Brief —
Skip the pictures. Give all the data again exactly.

Screenshot grounding data
##########

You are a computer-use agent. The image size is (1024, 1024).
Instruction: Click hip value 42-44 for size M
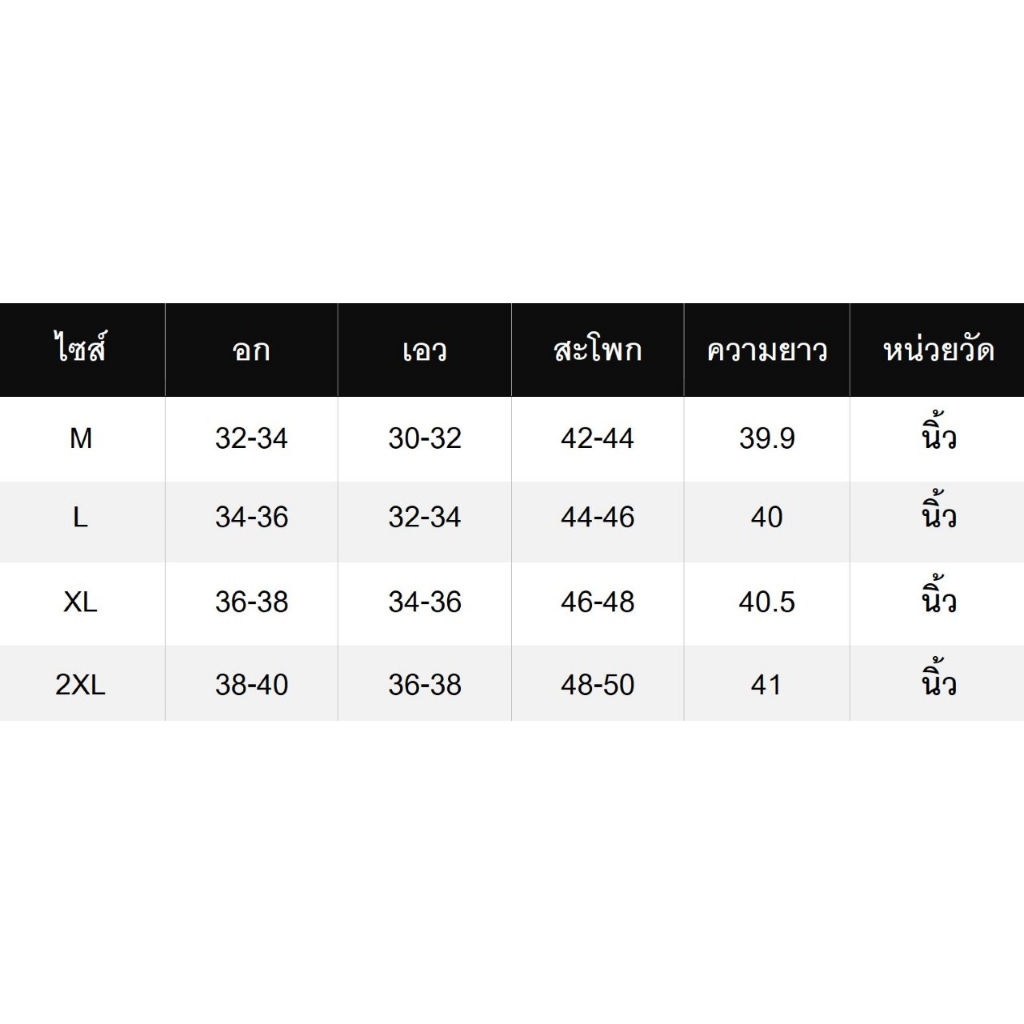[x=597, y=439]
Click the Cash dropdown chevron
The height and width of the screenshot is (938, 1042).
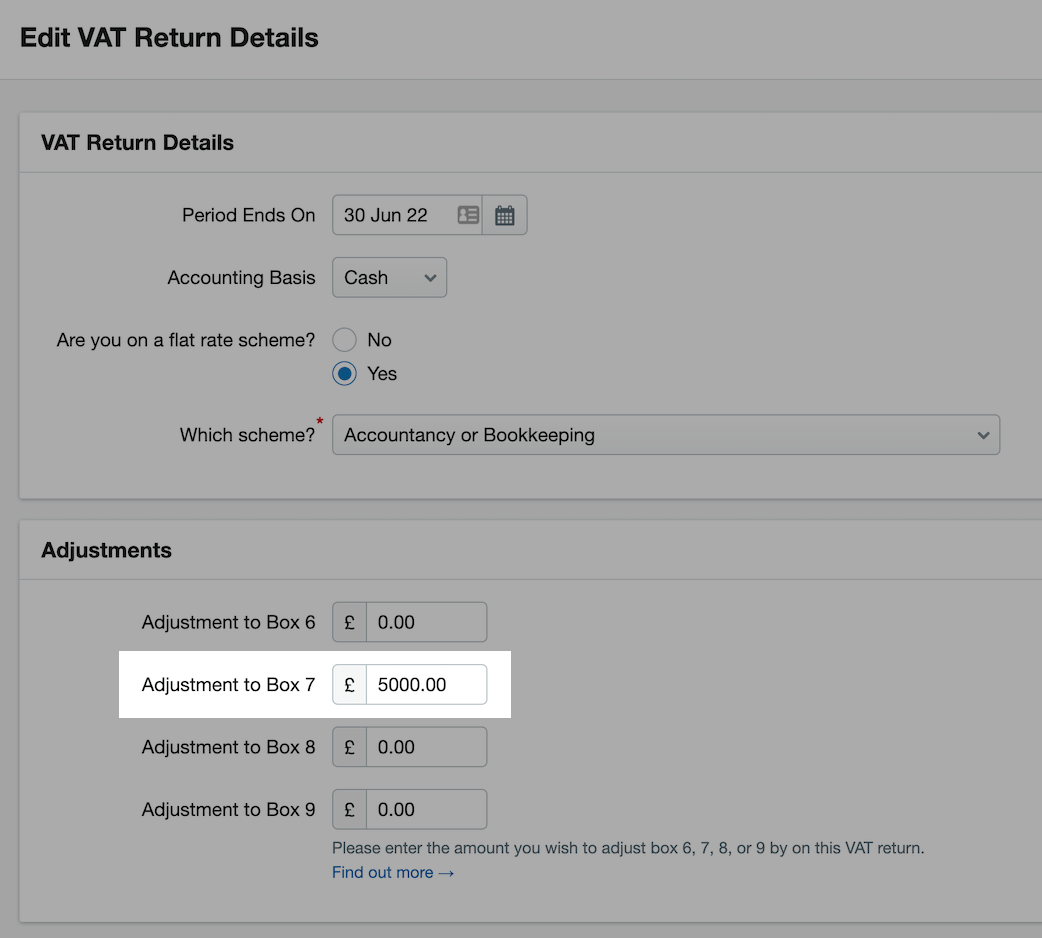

##########

Output for this exercise —
You are a computer-use agent. The image size is (1024, 1024).
Instruction: Click hip value 42-44 for size M
[x=597, y=439]
Click the Cash dropdown chevron
The height and width of the screenshot is (938, 1042).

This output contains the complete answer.